Source passage —
For all other ratios, namely, 0 < r < 1/2 and 1/2 < r < 1 the order depends on the specific values of effective drivers' strength and may be none of the above.



Fig. 7 Formation of symmetric valley ordering: (a) Sort numbers in ascending order; (b) Split sequence into odd and even subsequences; (c) Reverse order of numbers in the add subsequence; (d) Concatenate the even and the modified subsequences

## **V. CROSSTALK NOISE REDUCTION**

Instead of incorporating delay uncertainty into the delay expression by using worst-case Miller factor, we may directly consider delay uncertainty and optimize it simultaneously with the nominal (crosstalk-free) signal delay.

For calculating crosstalk noise effectively, several models have been presented in the literature, e.g. [14], [24]. For peak noise voltage  $V^{p}$  we use a simple model, given in [14]. The peak noise in wire *i* can be represented as

$$V_{i}^{p} = V_{dd} \frac{R_{i} \cdot C_{c_{i}} + R_{w_{i}} \cdot C_{c_{i}}/2}{\Delta_{i-1} + \Delta_{i} + \Delta_{i+1}}$$
(5.1)

In (5.1), the numerator represents a part of wire delay caused by coupling capacitance, and the denominator represents the sum of Elmore delays of the wire and its neighbors. Rewriting (5.1) in terms of (2.2), obtain

$$V_{i}^{p} = V_{dd} \frac{\left(d/W_{i} + hR_{i}\right) \cdot \left(1/S_{i} + 1/S_{i+1}\right)}{\Delta_{i-1} + \Delta_{i} + \Delta_{i+1}}, \quad 0 < i < n-1$$

$$V_{0}^{p} = V_{dd} \frac{\left(d/W_{0} + hR_{0}\right) \cdot 1/S_{1}}{\Delta_{0} + \Delta_{1}}$$

$$V_{n-1}^{p} = V_{dd} \frac{\left(d/W_{n-1} + hR_{n-1}\right) \cdot 1/S_{n-1}}{\Delta_{n-1} + \Delta_{n}}$$
(5.2)

Information provided —
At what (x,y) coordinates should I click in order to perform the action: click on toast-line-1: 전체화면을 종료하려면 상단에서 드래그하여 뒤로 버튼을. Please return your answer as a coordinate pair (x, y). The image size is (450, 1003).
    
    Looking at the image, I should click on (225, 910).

Tasks —
[1] In the crosstalk noise passage, what does the denominator of equation (5.1) represent?
[2] Restate more briefly the paragraph of the crosstalk noise passage that begins "Instead of incorporating delay uncertainty", keeping its main facts.
[3] Rewrite the crosstalk noise passage starting at "For all other" and ending at "(crosstalk-free) signal delay.", with "delay uncertainty" changed to "timing uncertainty".

Answers for the tasks —
[1] The sum of the Elmore delays of the wire and its neighbors.

[2] Rather than building delay uncertainty into the delay expression with a worst-case Miller factor, delay uncertainty can be treated directly and optimized together with the nominal, crosstalk-free signal delay.

[3]
For all other ratios, namely, 0 < r < 1/2 and 1/2 < r < 1 the order depends on the specific values of effective drivers' strength and may be none of the above.



Fig. 7 Formation of symmetric valley ordering: (a) Sort numbers in ascending order; (b) Split sequence into odd and even subsequences; (c) Reverse order of numbers in the add subsequence; (d) Concatenate the even and the modified subsequences

## **V. CROSSTALK NOISE REDUCTION**

Instead of incorporating timing uncertainty into the delay expression by using worst-case Miller factor, we may directly consider timing uncertainty and optimize it simultaneously with the nominal (crosstalk-free) signal delay.